B i o g r a p h y
Richard (Dick) Maltz (b. 1958) is a composer based in Lexington, South Carolina. Raised in Randolph, Massachusetts, he attended Berklee College of Music before receiving degrees from the universities of North Texas and South Carolina.
Dick studied composition with Thomas Clark, Dick Goodwin, Ben Johnston, and Robert Ward.
"Richard Maltz is a very prolific composer, and I have enjoyed working with him and having the opportunity to conduct many of his compositions."
- Donald Portnoy, Aiken Symphony Conductor
His work has been performed across the United States and abroad. He has been awarded numerous grants to support the creation, performance and recording of his music. His commissions include the Charleston Symphony, Pennsylvania Sinfonia Orchestra and the South Carolina Philharmonic. He was guest composer at the London Gala Concerts, the South Carolina Conductors Institute and the Cummington Community of the Arts.

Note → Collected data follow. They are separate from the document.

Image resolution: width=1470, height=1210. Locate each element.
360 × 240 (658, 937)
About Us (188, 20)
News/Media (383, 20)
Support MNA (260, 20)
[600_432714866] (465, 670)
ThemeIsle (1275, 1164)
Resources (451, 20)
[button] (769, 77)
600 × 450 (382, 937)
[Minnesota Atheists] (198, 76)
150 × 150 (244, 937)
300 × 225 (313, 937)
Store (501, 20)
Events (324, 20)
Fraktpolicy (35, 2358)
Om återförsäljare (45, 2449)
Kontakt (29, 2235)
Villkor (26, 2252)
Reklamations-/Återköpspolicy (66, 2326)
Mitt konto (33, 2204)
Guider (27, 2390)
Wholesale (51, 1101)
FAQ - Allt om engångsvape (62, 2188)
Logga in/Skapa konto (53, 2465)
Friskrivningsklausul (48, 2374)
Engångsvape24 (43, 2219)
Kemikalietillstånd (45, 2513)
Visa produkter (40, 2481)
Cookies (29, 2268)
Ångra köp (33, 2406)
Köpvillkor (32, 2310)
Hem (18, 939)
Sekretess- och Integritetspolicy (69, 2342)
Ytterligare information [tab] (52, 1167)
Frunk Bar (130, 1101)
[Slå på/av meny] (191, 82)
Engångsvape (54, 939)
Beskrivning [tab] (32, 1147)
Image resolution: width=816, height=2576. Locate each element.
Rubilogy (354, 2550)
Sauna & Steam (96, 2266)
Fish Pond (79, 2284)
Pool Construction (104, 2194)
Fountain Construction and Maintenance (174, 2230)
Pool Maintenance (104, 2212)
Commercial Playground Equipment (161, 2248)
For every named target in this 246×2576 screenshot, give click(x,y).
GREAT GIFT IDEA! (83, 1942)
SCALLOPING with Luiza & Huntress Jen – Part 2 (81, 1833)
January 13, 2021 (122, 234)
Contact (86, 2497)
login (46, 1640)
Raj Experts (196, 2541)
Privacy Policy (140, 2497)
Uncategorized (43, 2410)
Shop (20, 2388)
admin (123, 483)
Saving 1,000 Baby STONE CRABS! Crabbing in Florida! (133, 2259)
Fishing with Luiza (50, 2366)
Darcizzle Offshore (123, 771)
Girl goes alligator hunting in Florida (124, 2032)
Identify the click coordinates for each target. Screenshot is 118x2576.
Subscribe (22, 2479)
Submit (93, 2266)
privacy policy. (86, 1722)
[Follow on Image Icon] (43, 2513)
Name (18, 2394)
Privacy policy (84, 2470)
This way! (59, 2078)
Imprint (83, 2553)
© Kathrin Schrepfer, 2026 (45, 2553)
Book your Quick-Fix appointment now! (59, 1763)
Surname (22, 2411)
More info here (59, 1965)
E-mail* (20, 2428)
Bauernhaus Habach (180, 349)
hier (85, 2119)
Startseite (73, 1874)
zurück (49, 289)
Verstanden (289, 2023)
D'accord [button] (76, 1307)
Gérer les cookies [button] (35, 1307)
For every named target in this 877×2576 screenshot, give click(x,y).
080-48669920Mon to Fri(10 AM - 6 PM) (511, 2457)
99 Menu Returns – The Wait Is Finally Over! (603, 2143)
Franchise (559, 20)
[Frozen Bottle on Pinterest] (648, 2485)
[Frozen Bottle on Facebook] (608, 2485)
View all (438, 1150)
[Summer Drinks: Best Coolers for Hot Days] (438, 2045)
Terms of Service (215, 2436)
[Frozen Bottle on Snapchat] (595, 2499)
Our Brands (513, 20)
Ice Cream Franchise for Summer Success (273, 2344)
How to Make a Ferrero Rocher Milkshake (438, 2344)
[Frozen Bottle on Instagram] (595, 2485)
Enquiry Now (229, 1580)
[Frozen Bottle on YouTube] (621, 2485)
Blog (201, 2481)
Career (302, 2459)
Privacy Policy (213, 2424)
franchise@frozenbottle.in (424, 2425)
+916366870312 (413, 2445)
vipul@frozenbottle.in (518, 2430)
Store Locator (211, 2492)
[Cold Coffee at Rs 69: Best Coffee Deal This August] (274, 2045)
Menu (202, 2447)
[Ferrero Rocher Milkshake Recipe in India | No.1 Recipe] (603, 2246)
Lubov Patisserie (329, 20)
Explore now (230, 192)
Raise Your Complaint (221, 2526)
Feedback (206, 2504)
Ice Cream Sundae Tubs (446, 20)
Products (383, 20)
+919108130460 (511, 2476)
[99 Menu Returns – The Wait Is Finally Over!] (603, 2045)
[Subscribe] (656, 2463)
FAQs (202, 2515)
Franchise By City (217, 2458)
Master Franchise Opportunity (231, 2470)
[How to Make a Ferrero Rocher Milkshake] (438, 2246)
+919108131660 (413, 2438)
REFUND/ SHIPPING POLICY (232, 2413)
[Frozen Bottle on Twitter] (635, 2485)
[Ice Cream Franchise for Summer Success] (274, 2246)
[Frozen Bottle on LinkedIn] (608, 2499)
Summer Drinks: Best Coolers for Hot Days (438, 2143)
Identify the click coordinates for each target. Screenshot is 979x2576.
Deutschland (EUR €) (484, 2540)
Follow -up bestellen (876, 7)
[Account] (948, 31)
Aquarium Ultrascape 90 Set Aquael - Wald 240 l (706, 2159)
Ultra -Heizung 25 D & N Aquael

Dick’s music is primarily neoclassical. He is equally at home writing for both large and small ensembles – from solo piano to symphonies and opera. He favors lyrical melody, simple textures and clear forms.
In 2013, his opera, Bambino, was added to the permanent display in the "Babe Ruth: His Life and Legend" exhibit at the National Baseball Hall of Fame in Cooperstown, NY.
Dr. Maltz is Distinguished Professor Emeritus at the University of South Carolina Aiken where he taught music theory and composition for 27 years. He founded the Aiken Composers Guild in 2018, an association of college professors, students and community members dedicated to promoting new music. He founded the Aiken Youth Orchestra and served as its conductor and artistic director from 2002 to 2009. He is currently Director of Music at St. Augustine Episcopal Church in Aiken, South Carolina.
Dick can be found on weekends either watching the New England Patriots or fighting his way out of local sand traps.
The composer congratulating his son, pianist Daniel Adam Maltz, at the premier of his Concerto for Piano and Orchestra.